PROBLEM DETAILS:
Your task is to return exactly the lines that run from the one containing "You are a computer-use" through the end of the listing below, without any pictures.

::: DATA SECTION

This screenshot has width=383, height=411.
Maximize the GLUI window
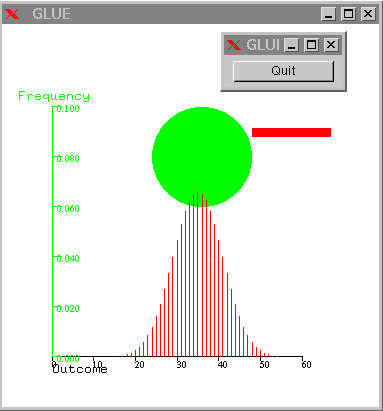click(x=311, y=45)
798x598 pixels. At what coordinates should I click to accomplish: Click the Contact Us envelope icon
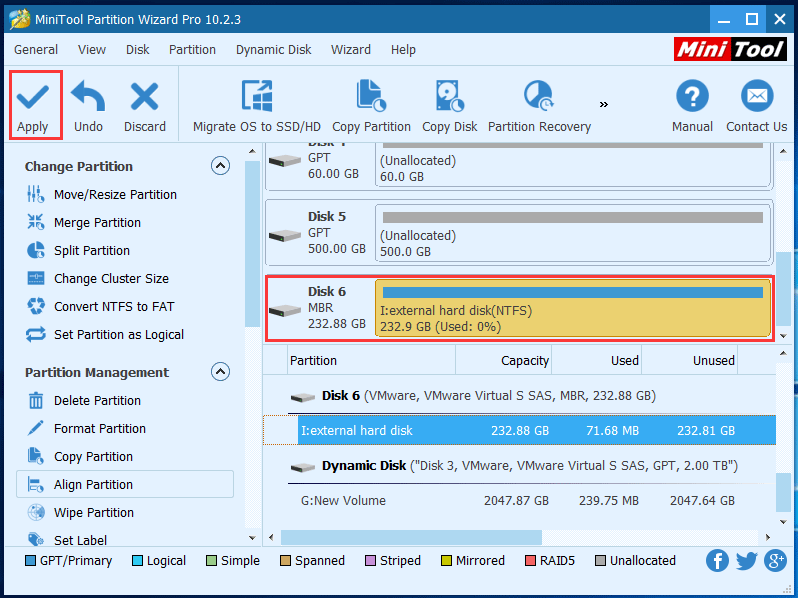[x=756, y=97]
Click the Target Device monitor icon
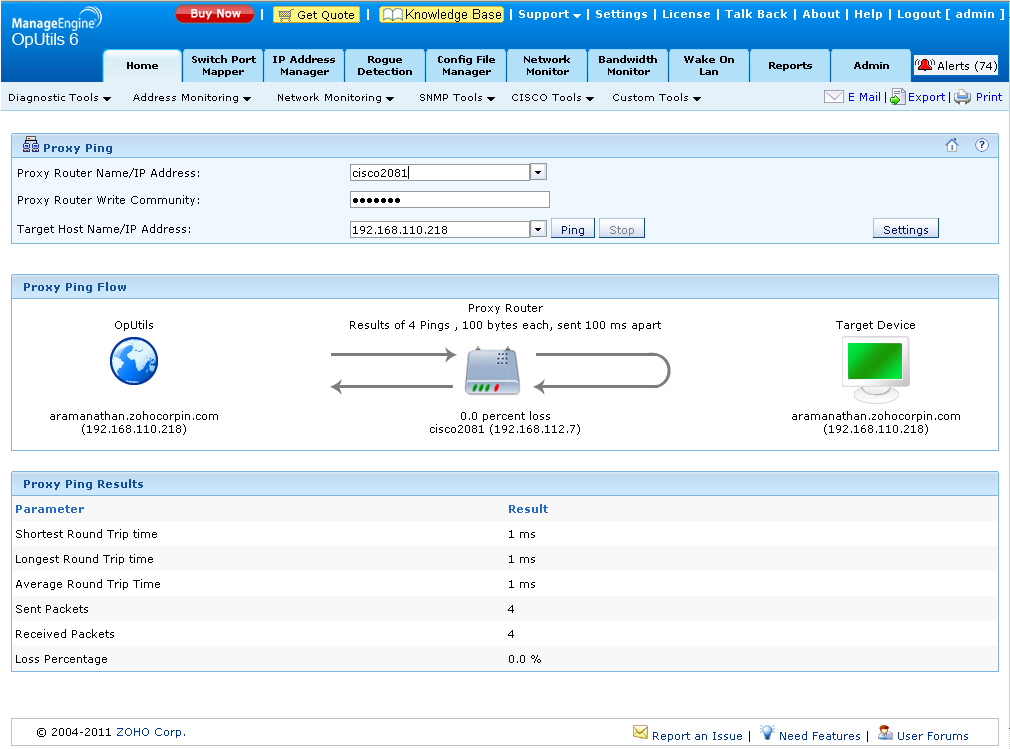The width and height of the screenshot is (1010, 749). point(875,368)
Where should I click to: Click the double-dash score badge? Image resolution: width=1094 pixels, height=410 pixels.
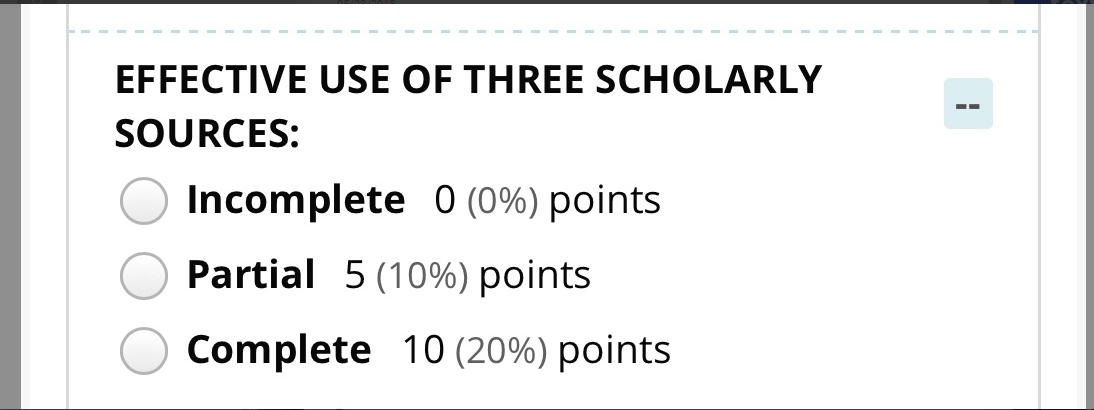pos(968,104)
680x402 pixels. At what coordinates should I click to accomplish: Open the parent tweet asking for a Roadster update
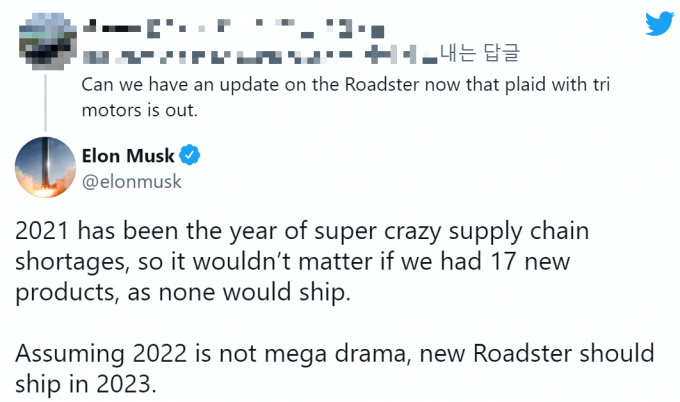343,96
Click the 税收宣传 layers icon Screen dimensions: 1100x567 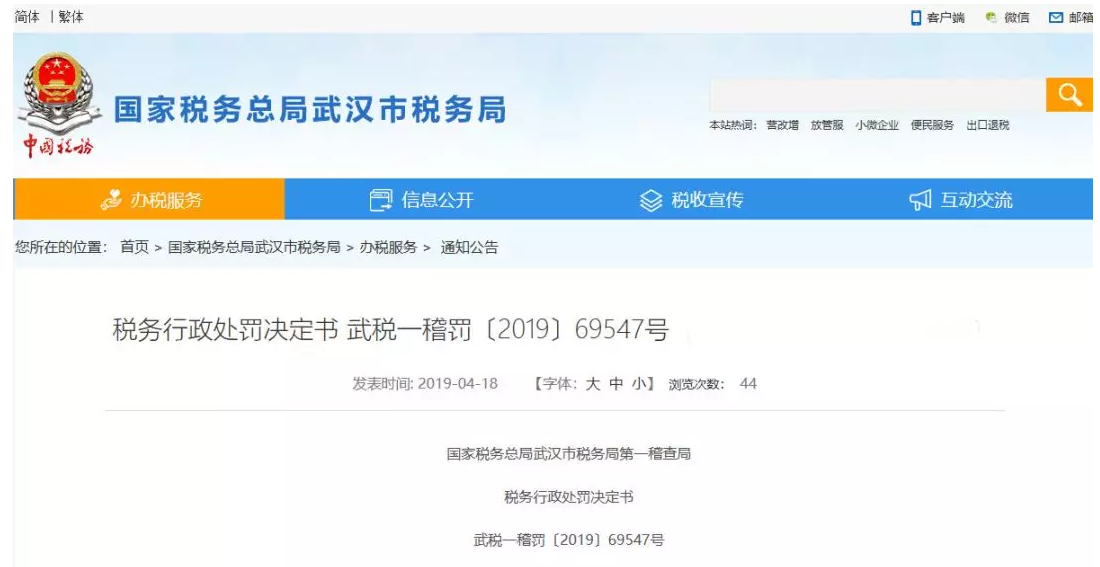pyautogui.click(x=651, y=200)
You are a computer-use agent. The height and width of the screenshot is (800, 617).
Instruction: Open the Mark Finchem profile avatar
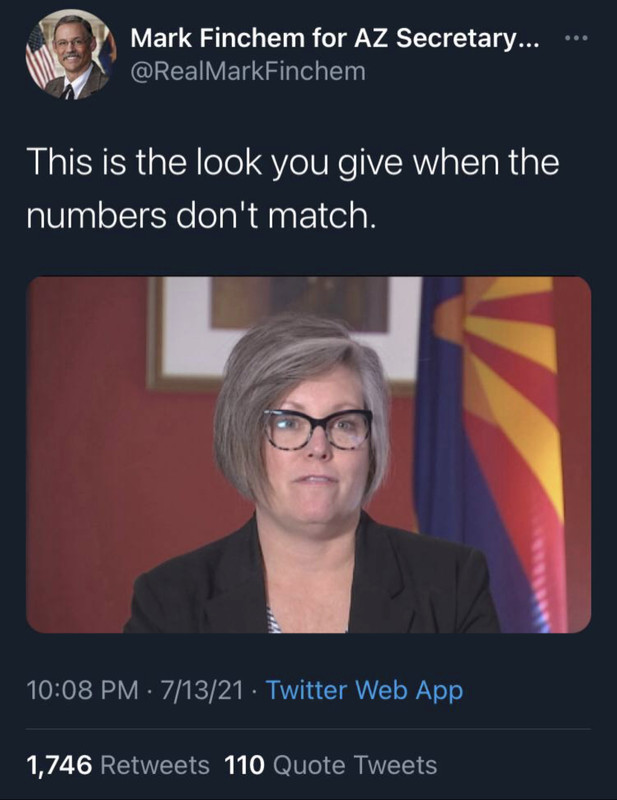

::::::

REPLY:
You are a computer-use agent. The height and width of the screenshot is (800, 617).
Instruction: Open the Mark Finchem profile avatar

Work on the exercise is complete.